Here are some frequently asked questions that we receive about our car when we attend events. To familiarize yourself, read below!

Q: How fast does the car go? How much does it weigh? What kind of fuel efficiency does it achieve?

A: The car is currently tuned to go around 20 mph. It weighs around 375 lbs. At the 2013 Shell Eco-Marathon, the car achieved an efficiency rating of 8.8 miles per kWh, which is equivalent to 299 mpg of gasoline on a per mass basis. Since the hydrogen is compressed with an energy density at around 1/10 of gasoline, we are achieving ~30 miles per gallon of hydrogen. Over this next year, however, we hope to modify TGIII to achieve an efficiency of nearly twice this past year's rating. (Hopefully somewhere around 20 miles per kWh)

Q: Who designed and built the car? What is it made out of? 

A: The car is entirely designed and built by University of Missouri students. The body of the car is made of epoxied carbon fiber and Nomex, a honeycomb-type material. 

Q: Why are you using hydrogen as a fuel source?

A: Hydrogen reacts with oxygen to make water. Eliminating carbon compounds from fuel eliminates carbon dioxide and carbon monoxide from emissions. We think that hydrogen is a clean alternative energy for the future. Although many hurdles exist with using hydrogen as a fuel source, we have made it a challenge of ours to use this fuel. By the way, hydrogen is also the most abundant element in the Universe.

Q: Do the fuel cells combust hydrogen? How do they work?

A: No, combustion does not take place in a fuel cell. All of the hydrogen vehicles that we have made are essentialy electric cars which use hydrogen to produce the electricity. A general observation about fuel cells is that they are twice as efficient as typical combustion engines. Visit our technology page to learn more about how fuel cells work

Q: So there are no carbon emissions?

A: Correct! No carbon dioxide is produced in the process. Only water and very small amounts of Nitrous Oxides are produced upon the running of a fuel cell.

Q: Where do you get your hydrogen from?

A: Airgas is our current hydrogen sponsor and donates the gas on an as-needed basis. The gas is currently retrieved from cracking and pyrolysis towers. However, our hope is to eventually make our own hydrogen by hydrolyzing water. Current research shows that cobalt phosphate may be one of the the most efficient catalysts for hydrolyzing water. If hydrogen can be efficiently produced from solar sources, the need for oil-like sources can be eliminated, and a no-carbon vehicle economy could be obtained.

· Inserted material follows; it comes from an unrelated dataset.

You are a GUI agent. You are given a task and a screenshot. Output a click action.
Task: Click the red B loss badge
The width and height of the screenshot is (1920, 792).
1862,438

Q: What are some of the other problems with using hydrogen as a fuel source?

A: To achieve an energy density close to that of gasoline, hydrogen must be compressed to a pressure of nearly 20,000 psi. Currently, in the Tigergen III vehicle we use hydrogen stored at a pressure of 2,200 psi. Once strides in material science are made to achieve a safe and economical way of pressurizing hydrogen, we can look towards using it as a viable fuel source. 

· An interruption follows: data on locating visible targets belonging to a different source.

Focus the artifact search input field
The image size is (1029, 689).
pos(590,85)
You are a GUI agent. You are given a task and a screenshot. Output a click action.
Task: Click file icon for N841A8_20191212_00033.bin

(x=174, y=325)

Q: Why did you switch from solar energy?

A: The problem with using solar energy today is that it is near impossible to collect the amount of solar energy necessary to move a conventional sized car while it is in motion. In order to achieve the energy requirements, large advances must be made in solar cell technology and unconventional car designs must be used to allow for extended surface area, leading to wind resistance issues. We don't mean to entirely neglect this energy source, we just believe it is a bit further off in the future that we will see this technology come to fruition.